26/07/2012 12:42 EDT | Actualisé 25/09/2012 05:12 EDT

Des chefs militaires de la Communauté économique des Etats d'Afrique de l'Ouest (Cédéao) ont affirmé jeudi ne plus attendre qu'une résolution du Conseil de sécurité de l'ONU pour déployer 3.000 hommes au Mali, dont le Nord est occupé par des groupes islamistes armés.

"La Micema (Mission de la Cédéao au Mali) est prête à exécuter sa mission, à se déployer au Mali", a assuré le chef de l'armée ivoirienne, le général Soumaïla Bakayoko, au terme d'une réunion de deux jours de responsables militaires de la Cédéao à Abidjan pour définir le format et la mission de cette force.

"Nous attendons tout juste la résolution du Conseil de sécurité des Nations unies", a-t-il expliqué.

"Ce sont 3.000 hommes de la Cédéao qui iront au Mali", a-t-il confirmé, ajoutant que "13 pays sur 15" de l'organisation y "seront présents", sans plus de précision.

"Le Mali est d'accord pour le déploiement de la Micema", a encore indiqué le général Bakayoko.

Il n'a pas voulu préciser quel effectif serait affecté à la protection des institutions de transition à Bamako et combien de militaires seraient chargés d'aider l'armée malienne à reconquérir le nord du pays.

La prochaine réunion militaire de la Cédéao sur le Mali aura lieu le 9 août dans ce pays, a-t-il annoncé.

Les participants à la rencontre d'Abidjan ont examiné les conclusions d'une "mission d'évaluation technique" associant Cédéao, Union africaine (UA) et ONU, qui s'est rendue du 9 au 18 juillet à Bamako.

Le Conseil de sécurité s'est abstenu jusque-là de donner un mandat à une éventuelle force ouest-africaine au Mali, attendant plus de précisions sur ses contours et sa mission.

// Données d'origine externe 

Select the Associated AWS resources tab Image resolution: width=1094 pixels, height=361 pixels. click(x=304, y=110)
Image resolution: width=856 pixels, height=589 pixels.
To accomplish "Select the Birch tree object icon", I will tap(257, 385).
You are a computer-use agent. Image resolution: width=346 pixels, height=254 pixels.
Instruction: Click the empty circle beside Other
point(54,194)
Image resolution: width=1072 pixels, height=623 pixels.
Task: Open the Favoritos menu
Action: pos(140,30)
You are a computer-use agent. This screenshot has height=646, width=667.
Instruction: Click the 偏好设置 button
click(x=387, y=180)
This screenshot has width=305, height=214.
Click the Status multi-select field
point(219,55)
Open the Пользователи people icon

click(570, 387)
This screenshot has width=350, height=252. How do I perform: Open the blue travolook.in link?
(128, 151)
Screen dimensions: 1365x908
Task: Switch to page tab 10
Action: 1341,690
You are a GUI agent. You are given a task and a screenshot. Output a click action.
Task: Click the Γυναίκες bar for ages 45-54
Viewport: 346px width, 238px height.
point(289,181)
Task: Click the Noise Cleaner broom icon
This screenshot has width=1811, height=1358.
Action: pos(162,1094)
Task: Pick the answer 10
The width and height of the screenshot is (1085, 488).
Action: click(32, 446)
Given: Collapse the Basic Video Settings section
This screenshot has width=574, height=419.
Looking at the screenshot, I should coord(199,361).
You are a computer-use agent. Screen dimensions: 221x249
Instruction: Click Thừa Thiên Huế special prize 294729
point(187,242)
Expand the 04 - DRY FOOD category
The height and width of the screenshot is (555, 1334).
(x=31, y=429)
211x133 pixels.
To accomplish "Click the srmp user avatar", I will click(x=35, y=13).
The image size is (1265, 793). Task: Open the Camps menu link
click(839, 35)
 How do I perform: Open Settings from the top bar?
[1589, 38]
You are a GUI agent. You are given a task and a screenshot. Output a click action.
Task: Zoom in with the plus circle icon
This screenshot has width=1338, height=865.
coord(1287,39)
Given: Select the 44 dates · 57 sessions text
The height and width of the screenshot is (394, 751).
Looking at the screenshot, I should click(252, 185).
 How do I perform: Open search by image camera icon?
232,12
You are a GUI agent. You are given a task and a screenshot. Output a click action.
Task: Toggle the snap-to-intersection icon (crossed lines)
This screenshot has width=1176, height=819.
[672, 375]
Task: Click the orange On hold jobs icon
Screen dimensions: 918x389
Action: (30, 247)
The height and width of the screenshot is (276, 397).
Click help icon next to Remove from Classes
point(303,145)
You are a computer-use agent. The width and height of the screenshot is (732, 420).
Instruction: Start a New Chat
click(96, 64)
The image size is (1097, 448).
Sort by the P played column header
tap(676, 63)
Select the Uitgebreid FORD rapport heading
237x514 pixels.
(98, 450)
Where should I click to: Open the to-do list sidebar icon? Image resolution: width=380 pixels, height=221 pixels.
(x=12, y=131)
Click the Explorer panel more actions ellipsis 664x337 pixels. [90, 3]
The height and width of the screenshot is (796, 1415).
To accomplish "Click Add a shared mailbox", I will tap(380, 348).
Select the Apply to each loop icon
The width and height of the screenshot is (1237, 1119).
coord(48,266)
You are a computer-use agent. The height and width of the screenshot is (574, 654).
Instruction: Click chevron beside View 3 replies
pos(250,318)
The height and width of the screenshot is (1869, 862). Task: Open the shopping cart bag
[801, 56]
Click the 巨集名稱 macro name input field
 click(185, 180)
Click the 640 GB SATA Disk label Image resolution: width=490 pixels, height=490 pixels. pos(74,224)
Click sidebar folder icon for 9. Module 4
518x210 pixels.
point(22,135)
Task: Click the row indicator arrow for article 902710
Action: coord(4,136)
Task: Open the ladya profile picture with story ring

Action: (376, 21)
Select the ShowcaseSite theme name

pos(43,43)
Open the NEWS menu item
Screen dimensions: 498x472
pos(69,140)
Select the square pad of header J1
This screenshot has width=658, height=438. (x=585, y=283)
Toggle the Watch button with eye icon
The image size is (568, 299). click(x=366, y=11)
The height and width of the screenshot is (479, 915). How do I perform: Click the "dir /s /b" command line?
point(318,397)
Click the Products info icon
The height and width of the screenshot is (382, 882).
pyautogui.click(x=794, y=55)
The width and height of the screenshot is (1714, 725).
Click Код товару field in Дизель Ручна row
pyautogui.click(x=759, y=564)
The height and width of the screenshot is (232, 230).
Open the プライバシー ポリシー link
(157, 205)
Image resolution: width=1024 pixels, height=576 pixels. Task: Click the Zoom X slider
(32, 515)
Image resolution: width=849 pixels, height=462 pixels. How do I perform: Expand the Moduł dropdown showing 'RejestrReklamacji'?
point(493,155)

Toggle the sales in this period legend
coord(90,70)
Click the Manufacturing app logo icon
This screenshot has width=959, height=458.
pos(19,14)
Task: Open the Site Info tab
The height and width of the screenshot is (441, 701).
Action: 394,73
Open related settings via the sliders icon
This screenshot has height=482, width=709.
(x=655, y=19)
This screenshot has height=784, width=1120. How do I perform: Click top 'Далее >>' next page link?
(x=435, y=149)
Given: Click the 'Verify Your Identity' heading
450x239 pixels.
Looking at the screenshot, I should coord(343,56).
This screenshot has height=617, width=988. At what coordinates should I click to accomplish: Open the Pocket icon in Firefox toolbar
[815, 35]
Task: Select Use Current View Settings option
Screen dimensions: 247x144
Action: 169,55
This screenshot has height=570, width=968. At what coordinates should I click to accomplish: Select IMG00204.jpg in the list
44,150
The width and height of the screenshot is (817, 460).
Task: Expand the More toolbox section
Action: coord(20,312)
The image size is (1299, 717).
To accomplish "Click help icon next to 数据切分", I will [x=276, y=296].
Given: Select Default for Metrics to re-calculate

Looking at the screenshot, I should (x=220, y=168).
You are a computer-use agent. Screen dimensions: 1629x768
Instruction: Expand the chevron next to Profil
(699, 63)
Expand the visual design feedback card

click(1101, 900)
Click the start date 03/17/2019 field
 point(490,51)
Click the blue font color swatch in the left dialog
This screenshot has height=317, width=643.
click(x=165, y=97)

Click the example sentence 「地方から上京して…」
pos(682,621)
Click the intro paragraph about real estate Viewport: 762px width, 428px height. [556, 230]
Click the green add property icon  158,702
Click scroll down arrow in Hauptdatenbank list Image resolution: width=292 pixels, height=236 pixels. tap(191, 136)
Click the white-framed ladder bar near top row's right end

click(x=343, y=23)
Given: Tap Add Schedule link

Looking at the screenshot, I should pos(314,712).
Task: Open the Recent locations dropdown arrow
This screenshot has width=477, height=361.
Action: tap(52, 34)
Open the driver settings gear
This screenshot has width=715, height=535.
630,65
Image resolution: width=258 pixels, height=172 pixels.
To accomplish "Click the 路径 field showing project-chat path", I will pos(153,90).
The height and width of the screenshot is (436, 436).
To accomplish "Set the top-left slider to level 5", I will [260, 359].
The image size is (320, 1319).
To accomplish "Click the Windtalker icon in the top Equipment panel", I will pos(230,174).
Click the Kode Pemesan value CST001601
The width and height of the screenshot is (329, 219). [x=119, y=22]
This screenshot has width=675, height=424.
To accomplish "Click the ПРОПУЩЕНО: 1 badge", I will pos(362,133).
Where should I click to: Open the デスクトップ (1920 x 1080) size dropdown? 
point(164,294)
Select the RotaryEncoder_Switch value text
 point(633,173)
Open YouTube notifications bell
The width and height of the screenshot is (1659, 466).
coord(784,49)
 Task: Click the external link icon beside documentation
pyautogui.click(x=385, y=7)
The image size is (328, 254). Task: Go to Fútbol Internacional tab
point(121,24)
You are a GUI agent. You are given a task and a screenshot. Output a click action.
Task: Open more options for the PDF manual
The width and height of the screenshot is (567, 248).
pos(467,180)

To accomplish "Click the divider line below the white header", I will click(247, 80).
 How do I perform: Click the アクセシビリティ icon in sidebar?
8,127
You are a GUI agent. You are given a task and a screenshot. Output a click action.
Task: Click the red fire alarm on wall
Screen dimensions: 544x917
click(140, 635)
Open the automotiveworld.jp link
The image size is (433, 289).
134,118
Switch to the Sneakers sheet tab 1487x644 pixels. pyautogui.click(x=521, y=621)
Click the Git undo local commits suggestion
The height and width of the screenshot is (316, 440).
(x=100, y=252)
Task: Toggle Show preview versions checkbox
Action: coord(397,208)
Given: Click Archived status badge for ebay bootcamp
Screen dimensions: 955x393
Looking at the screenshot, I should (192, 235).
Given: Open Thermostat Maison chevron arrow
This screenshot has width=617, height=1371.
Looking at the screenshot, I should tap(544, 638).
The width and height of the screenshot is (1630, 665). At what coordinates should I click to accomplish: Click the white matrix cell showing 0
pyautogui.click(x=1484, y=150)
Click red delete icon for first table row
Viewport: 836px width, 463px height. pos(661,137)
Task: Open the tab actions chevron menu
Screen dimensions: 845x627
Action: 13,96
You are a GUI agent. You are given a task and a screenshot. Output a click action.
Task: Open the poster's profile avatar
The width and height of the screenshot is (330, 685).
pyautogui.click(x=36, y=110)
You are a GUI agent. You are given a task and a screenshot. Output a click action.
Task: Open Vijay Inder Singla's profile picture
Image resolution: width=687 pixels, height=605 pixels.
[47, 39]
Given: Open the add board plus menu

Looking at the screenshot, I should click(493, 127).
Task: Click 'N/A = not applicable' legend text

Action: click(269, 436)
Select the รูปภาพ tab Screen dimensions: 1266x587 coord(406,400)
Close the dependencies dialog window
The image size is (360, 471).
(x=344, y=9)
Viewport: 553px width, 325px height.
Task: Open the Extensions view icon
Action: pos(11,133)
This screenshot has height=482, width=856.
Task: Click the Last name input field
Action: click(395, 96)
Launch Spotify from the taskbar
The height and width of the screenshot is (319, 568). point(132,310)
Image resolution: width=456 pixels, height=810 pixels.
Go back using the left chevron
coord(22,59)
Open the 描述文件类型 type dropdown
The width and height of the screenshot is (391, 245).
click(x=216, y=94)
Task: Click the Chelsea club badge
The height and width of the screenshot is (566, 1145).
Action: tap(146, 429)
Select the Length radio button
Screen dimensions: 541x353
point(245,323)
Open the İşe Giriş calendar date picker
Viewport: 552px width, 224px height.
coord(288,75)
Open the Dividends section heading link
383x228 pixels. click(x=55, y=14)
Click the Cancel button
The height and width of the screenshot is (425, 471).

Le chef de l'Etat ivoirien Alassane Ouattara, président en exercice de la Cédéao, a dit jeudi à Paris espérer une résolution "dans les tous prochains jours" pour "une éventuelle intervention militaire".

La Cédéao attend aussi une demande formelle de Bamako et une aide extérieure, notamment logistique.

Tombé fin mars aux mains de groupes armés, le nord du Mali est désormais contrôlé par des mouvements islamistes armés alliés à Al-Qaïda au Maghreb islamique (Aqmi).